§ **Excerpt to read**
═══
Unlike other vendor offerings and typical generative AI assistants that focus on soft features like administration or device management, ESET AI Advisor seamlessly integrates into the day-to-day operations of security analysts, conducting in-depth analysis. Building on over two decades of ESET’s expertise in AI-driven endpoint protection, the offering provides detailed incident data and SOC team-level advisory. This is a game-changer for companies with limited IT resources who want to utilize the advantages of advanced Extended Detection and Response (XDR) solutions and threat intelligence feeds.

“As cybersecurity threats become increasingly sophisticated, ESET remains committed to providing cutting-edge solutions that address these challenges. The ESET AI Advisor module represents a significant leap forward in our mission to close the cybersecurity skills gap and empower organizations to safeguard their digital assets effectively,” said Juraj Malcho, Chief Technology Officer at ESET.

One of the primary benefits of this new solution is closing the cybersecurity skills gap. Security analysts of all skill levels can use ESET AI Advisor to conduct interactive risk identification, analysis, and response capabilities, which are provided in an easily understandable format. The user-friendly interface makes sophisticated threat data actionable even for less experienced IT and security professionals.

The ESET AI Advisor also excels in facilitating faster decision-making for critical incidents. Security analysts can simply consult the ESET AI Advisor to understand the specific threats their environment faces. Leveraging extensive XDR collected data, the ESET AI Advisor identifies and analyzes potential malware threats, providing intuitive insights into their behaviour and impact. It assists in recognizing phishing attempts and advising users on how to avoid falling victim to fraudulent emails or websites. By monitoring network traffic, the ESET AI Advisor can flag unusual or suspicious behaviour, helping security teams take appropriate action. Its ability to automate repetitive tasks is an additional advantage. Managing routine processes such as data collection, extraction, and basic threat detection, allows security teams to focus on more strategic initiatives.

In ESET Threat Intelligence, the new module will help researchers analyze vast quantities of unique APT reports and understand latest developments in world of cyber threats. With its conversational prompts and interactive dialogue, ESET AI Advisor empowers organizations to analyze and mitigate threats effortlessly and fortify their cybersecurity posture.
═══
§ **Study material**
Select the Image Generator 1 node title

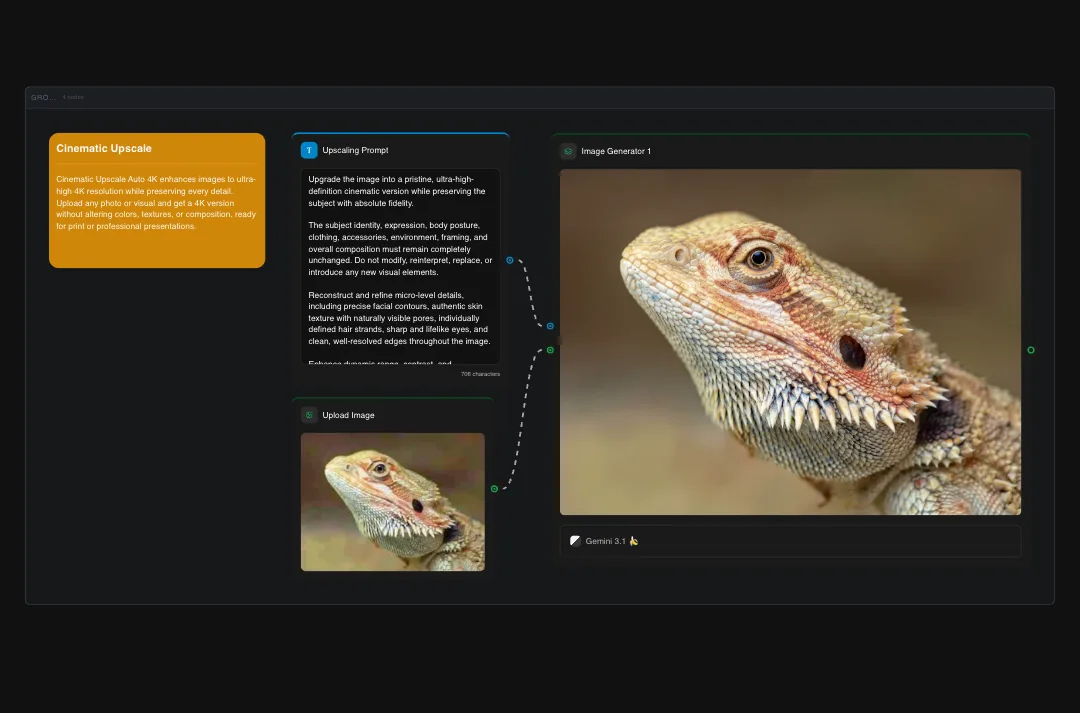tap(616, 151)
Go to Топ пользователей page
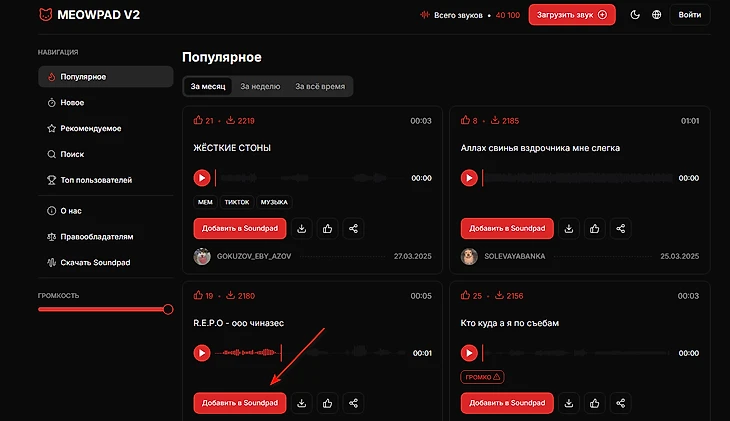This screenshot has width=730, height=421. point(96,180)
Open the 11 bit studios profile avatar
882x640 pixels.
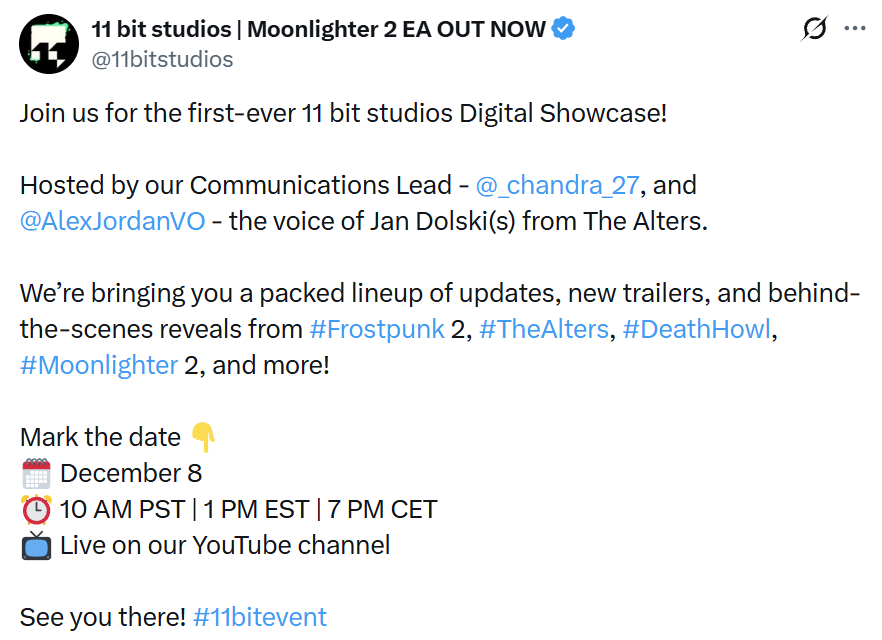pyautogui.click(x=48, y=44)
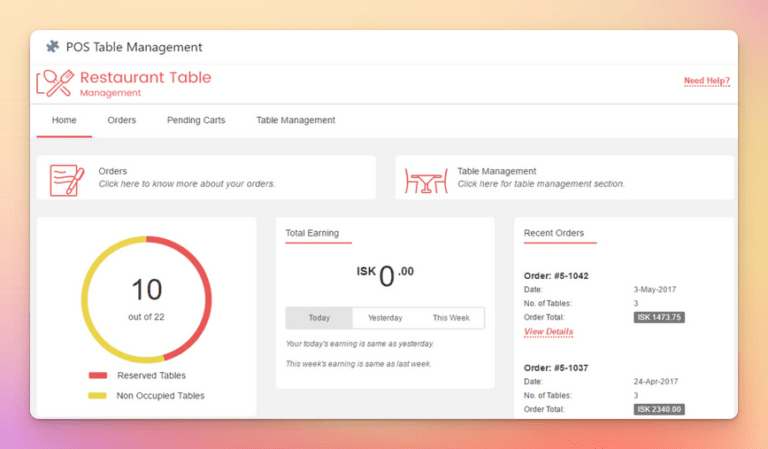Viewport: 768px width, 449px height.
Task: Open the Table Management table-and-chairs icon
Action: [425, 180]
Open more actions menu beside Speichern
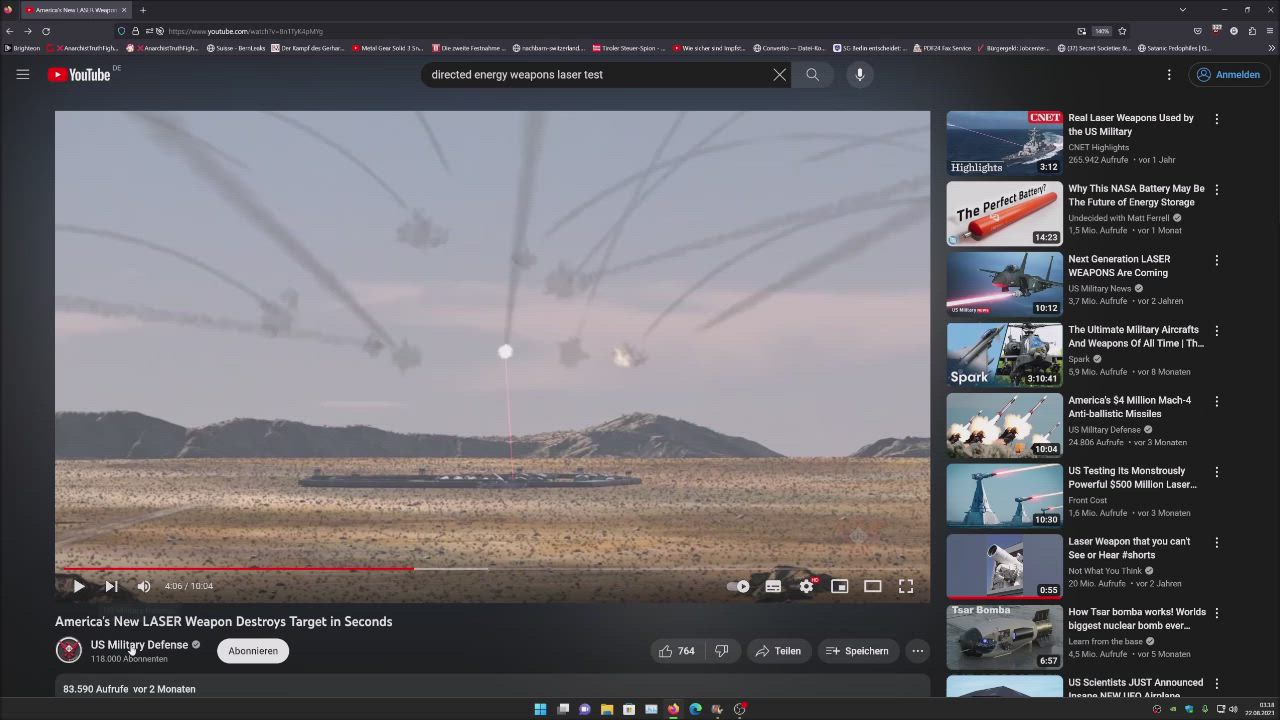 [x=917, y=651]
═══
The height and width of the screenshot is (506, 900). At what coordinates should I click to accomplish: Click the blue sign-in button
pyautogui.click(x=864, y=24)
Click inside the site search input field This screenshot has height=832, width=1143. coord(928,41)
═══
§ **Exercise aim**
Copy out the passage on ESET AI Advisor from "Unlike other vendor" to "threat intelligence feeds.".

§ **Answer**
Unlike other vendor offerings and typical generative AI assistants that focus on soft features like administration or device management, ESET AI Advisor seamlessly integrates into the day-to-day operations of security analysts, conducting in-depth analysis. Building on over two decades of ESET’s expertise in AI-driven endpoint protection, the offering provides detailed incident data and SOC team-level advisory. This is a game-changer for companies with limited IT resources who want to utilize the advantages of advanced Extended Detection and Response (XDR) solutions and threat intelligence feeds.